Caterina Andorno, presidente del Consorzio Vini Docg Caluso, Carema e Canavese, interviene esprimendo entusiasmo e felicità per questa partecipazione: “Quando ho ricevuto l’invito come Consorzio, sono rimasta colpita e, parlando con i consiglieri, ho risposto subito di si. Un’occasione da non perdere, da prendere al volo, un’iniziativa importante per il nostro territorio e i nostri vini eccellenti. Una grandissima opportunità per noi, e per questo vogliamo promuovere le tre tipologie dell’Erbaluce Docg, il fermo, lo Spumante, il Passito e il Carema. Questo connubio col cibo diventa un’esperienza bellissima, da condividere”.

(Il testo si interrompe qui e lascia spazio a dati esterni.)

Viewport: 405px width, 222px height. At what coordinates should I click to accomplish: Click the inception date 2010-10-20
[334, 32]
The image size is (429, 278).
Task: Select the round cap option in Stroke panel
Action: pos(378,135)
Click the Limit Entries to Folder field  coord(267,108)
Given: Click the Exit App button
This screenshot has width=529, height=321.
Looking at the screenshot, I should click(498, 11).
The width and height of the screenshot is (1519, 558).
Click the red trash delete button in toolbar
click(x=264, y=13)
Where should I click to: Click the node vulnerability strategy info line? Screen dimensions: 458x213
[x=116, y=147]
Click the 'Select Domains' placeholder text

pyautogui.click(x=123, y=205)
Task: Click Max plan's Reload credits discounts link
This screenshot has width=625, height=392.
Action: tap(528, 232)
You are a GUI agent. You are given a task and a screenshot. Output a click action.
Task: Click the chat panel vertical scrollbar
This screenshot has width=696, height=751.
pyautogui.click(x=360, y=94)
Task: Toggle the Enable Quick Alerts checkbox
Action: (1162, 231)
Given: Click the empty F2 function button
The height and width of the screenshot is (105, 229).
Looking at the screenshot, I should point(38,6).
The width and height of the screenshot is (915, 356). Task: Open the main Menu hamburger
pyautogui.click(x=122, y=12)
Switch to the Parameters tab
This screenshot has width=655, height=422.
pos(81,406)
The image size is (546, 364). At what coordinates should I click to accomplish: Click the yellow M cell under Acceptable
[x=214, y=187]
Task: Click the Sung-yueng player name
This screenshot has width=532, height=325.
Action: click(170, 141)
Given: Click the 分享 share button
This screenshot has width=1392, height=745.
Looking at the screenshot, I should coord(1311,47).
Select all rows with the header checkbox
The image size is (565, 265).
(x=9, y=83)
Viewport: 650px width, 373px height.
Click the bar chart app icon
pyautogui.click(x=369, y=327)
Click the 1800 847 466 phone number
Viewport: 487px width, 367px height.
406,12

Cene tematiche aperte al pubblico (su prenotazione), venerdì 22 e sabato 23 febbraio: il 22, cena tradizionale svedese, presso il ristorante “L’Angolo del Beato” di Asti, con Gunnar Forssell e i Vini del Monferrato e del Canavese (costo della cena 60 euro);  il 23, lo chef inglese Charlie Tayler di scena al ristorante stellato “Ca’ Vittoria” di Tigliole d’Asti, con i vini del Consorzio Barbera d'Asti e Vini del Monferrato  e Consorzio Vini Docg Caluso, Carema e Canavese (costo della cena 65 euro).